I have released a new version of KanjiTomo. There is one new feature: support for Chinese language. Chinese dictionary is included but the names dictionary is only for Japanese.

To enable Chinese support, CHINESE_DICTIONARY must be set to 1 in config.txt. There are also options for traditional or simplified characters and pinyin tone marks.

The new version can be downloaded from: http://www.kanjitomo.net


KanjiTomo - New OCR program for Japanese text - gdaxeman - 2015-04-12

Kurotowa Wrote:I have released a new version of KanjiTomo. There is one new feature: support for Chinese language. Chinese dictionary is included but the names dictionary is only for Japanese.
Amazing, that's great for reading some manhua in Chinese. In my initial tests, it seems to work really well.

About the names, I think there's not a dedicated dictionary for them in Chinese; variant readings for surnames are usually added together with other entries in regular dictionaries. Also, Chinese speakers usually read the kanji in Japanese names with their Chinese pronunciation, which 'mitigates' the problem (and makes them all unrecognizable...)


KanjiTomo - New OCR program for Japanese text - Tamba - 2015-04-16

Kurotowa Wrote:I found one more line in the code where focus is grabbed. It's now disabled by DISABLE_KEEP_ON_TOP option; try dowloading the new version and see if it helps.
That did it, KanjiTomo has stopped stealing the focus now.
Thanks for the change.


KanjiTomo - New OCR program for Japanese text - Stansfield123 - 2015-08-03

Kanjitomo.net is down. If anyone uploads this to some place else, I'll be sure to say thank you... (unless it's just a temporary problem and the site is up by tomorrow, in which case I'll be sure to say thanks for nothing).


KanjiTomo - New OCR program for Japanese text - kraemder - 2015-08-08

For any mac users out there that tried KanjiTomo but gave up I stumbled on a thread explaining how to make it work.

http://www.reddit.com/r/osx/comments/2yxq1f/some_questions_about_my_new_macbook_pro_mostly/

So happy I found that. Like the person asking the question, Kanjitomo was one of the few reasons I wanted to keep Windows kicking around.

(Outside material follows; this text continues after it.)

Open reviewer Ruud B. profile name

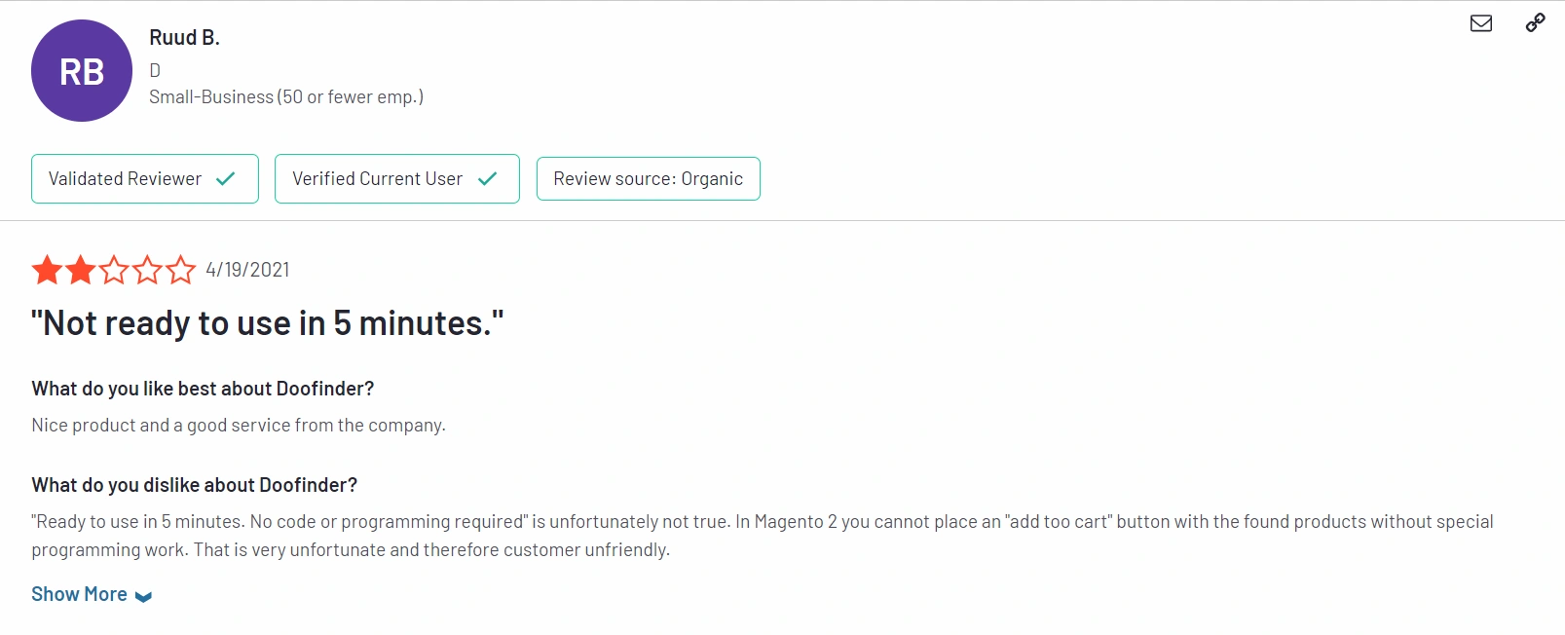184,37
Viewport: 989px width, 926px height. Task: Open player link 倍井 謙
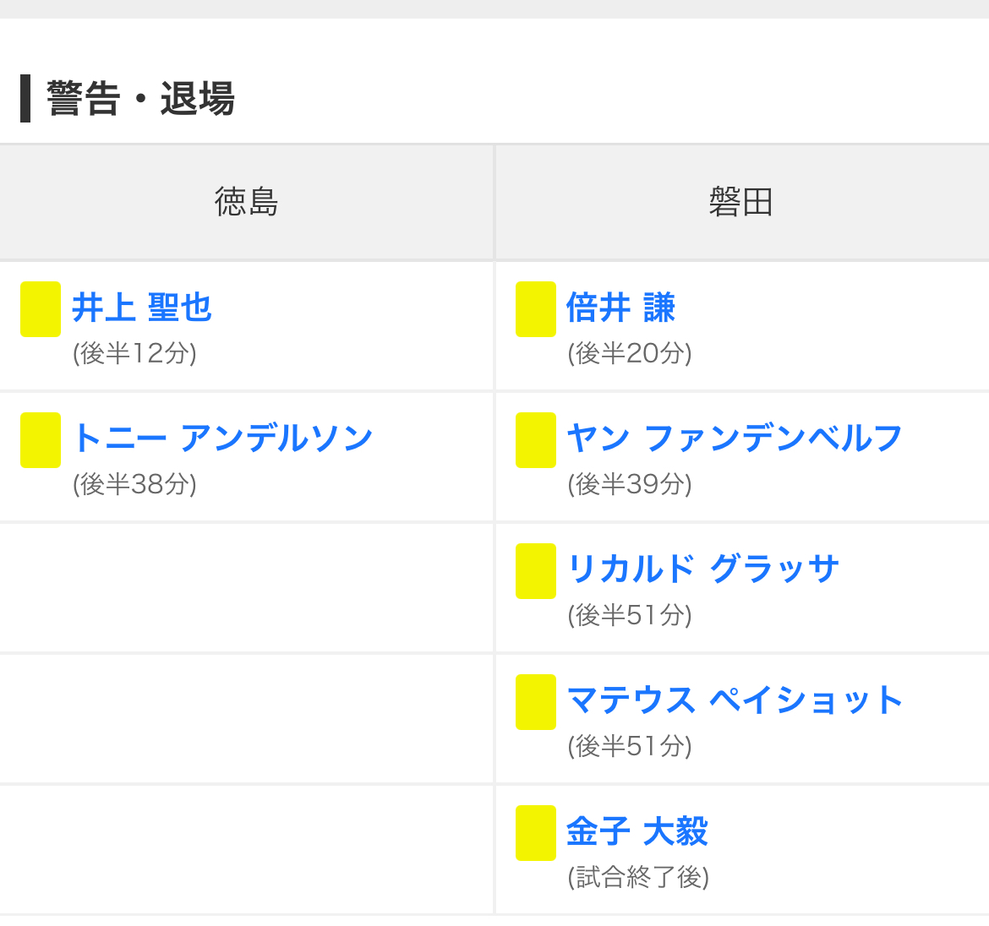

The other being subs2srs. I'm working on a way to get that going on my mac as well though.


KanjiTomo - New OCR program for Japanese text - stephenmac7 - 2015-08-10

Is there any chance you would release the source code for this?


KanjiTomo - New OCR program for Japanese text - Kurotowa - 2015-08-10

stephenmac7 Wrote:Is there any chance you would release the source code for this?
I might release the source code for KanjiTomo's core OCR algorithm at some point. First I would need to polish the code so that its easier to read and write some documentation, but it's certainly something I would like to do. But I can't promise any timeframe.